The ancient Chinese practice of acupuncture is fast-becoming an accepted supplement to modern-day assisted reproductive technology that helps infertile couples become parents.

Treating Infertility With Acupuncture and Modern Medicine

“More doctors are open to referring patients to complementary medicine for their reproductive health as well as for their emotional well-being,” says Mimi Baker, a licensed acupuncturist in Princeton, New Jersey, who practices traditional Chinese medicine and works in conjunction with fertility experts.

Dr. Frederick L. Licciardi, a professor at the NYU Langone Fertility Center, where he directs the Fertility Wellness Program, says more women are seeking ancillary services while they pursue fertility treatments. The program offers acupuncture, yoga, psychological services, nutrition and mind-body classes.

“Women and couples face many pressures when they are undergoing fertility treatment. Anything we can do to promote their emotional well-being and make the process easier so they can continue with their treatment is beneficial,” says Licciardi, a reproductive endocrinologist and co-founder of the fertility center.

About 7.4 million women of childbearing age have used infertility services, according to the U.S. Centers for Disease Control and Prevention. Assisted reproductive techniques include medication, artificial insemination and in vitro fertilization, which involves the transfer of an embryo created in a laboratory dish to the uterus.

An ancient form of traditional Chinese medicine, acupuncture involves the painless placement of ultrathin needles into strategic points on the body to balance Qi (pronounced chee) – a form of “life energy” believed to flow throughout the body. A blocked Qi can lead to physical and emotional illness.

“Acupuncture helps to stimulate the body’s own healing mechanism,” says Baker, who is treating an increasing number of women in their mid-30s to early 40s.

Experts believe acupuncture can increase blood flow to the pelvic area (which could help with embryo implantation), regulate the menstrual cycle, trigger ovulation and reduce the side effects of medications associated with assisted reproductive technology. It also increases the release of endorphins, the body’s mood-enhancing hormone that reduces stress and relieves pain.

“A lot of good hormonal things happen when people are deeply relaxed,” says Steve Blumenthal, a licensed acupuncturist with the Green Hills Natural Health Clinic in Nashville, Tennessee, and a fellow of the American Board of Oriental Reproductive Medicine. Women with fertility issues represent about 70 percent of his practice.

Women undergoing high-tech fertility treatments may have acupuncture for many weeks, including the day of the embryo transfer during IVF. A 2002 study of 160 women found that adding acupuncture to the IVF treatment protocol increased pregnancy rates by 42.5 percent versus 26.3 percent for those who did not have acupuncture.

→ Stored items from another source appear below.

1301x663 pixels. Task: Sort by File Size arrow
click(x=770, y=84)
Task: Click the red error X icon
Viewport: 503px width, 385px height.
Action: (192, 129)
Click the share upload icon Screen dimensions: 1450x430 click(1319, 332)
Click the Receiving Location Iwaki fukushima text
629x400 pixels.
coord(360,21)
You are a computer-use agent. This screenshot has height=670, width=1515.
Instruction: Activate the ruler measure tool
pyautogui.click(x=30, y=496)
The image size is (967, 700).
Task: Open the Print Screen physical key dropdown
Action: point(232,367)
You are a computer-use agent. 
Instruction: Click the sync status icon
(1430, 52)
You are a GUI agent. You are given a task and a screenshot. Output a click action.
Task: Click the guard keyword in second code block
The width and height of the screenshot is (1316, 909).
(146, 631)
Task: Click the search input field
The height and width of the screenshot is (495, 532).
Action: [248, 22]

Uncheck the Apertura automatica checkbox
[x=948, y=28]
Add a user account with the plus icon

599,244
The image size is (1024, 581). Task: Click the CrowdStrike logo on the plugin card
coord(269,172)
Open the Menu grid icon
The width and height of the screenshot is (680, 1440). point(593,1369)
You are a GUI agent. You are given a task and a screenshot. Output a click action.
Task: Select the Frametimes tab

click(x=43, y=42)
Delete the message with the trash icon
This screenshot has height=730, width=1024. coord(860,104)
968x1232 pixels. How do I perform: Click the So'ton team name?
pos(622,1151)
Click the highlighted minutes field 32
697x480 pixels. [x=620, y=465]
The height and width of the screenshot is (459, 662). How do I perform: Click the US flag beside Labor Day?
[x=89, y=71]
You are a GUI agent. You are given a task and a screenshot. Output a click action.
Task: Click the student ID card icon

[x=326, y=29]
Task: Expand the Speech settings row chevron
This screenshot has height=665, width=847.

“This study catapulted acupuncture into the world of in vitro fertilization because it made physicians aware of some of merits of doing acupuncture,” Baker says.

Acupuncturists also treat women with fertility problems – like a lack of ovulation – who choose not to pursue modern medical options.

“Western medicine believes that egg quality can only continuously go down,” Blumenthal says. “Whereas in Chinese medicine, we feel we can nourish egg quality with herbs and a little bit of acupuncture.”

Blumenthal uses acupuncture along with a basal body temperature chart to track hormonal and temperature changes during the menstrual cycle. Women take their basal body temperature every morning before getting out of bed.

“Modern technology such as the basal body thermometer, can help us know if we are actually regulating the energy and hormones,” he says.

Despite its growing popularity, many experts believe conclusive scientific evidence on the efficacy of using acupuncture to treat infertility remains elusive.

“Women should not have acupuncture because they were told it will increase their chances of becoming pregnant,” Licciardi says. He cites the conclusion of a leading medical journal that reviewed 20 top studies: “There is no evidence that acupuncture improves live birth or pregnancy rates in assisted reproduction.”

“I do embrace acupuncture,” he adds. “I just don’t want to oversell it.”

Fertility specialists cite the importance of seeing a medical doctor to identify any physical problems that might require traditional medical and surgical interventions. Experts also advise patients who want acupuncture to seek a licensed professional.

In the future, Blumenthal expects more women will use acupuncture as a first-line treatment for infertility rather than after failed IVF attempts.

“I see women trying Chinese medicine first for six to nine months before moving along to more invasive and expensive techniques,” he says.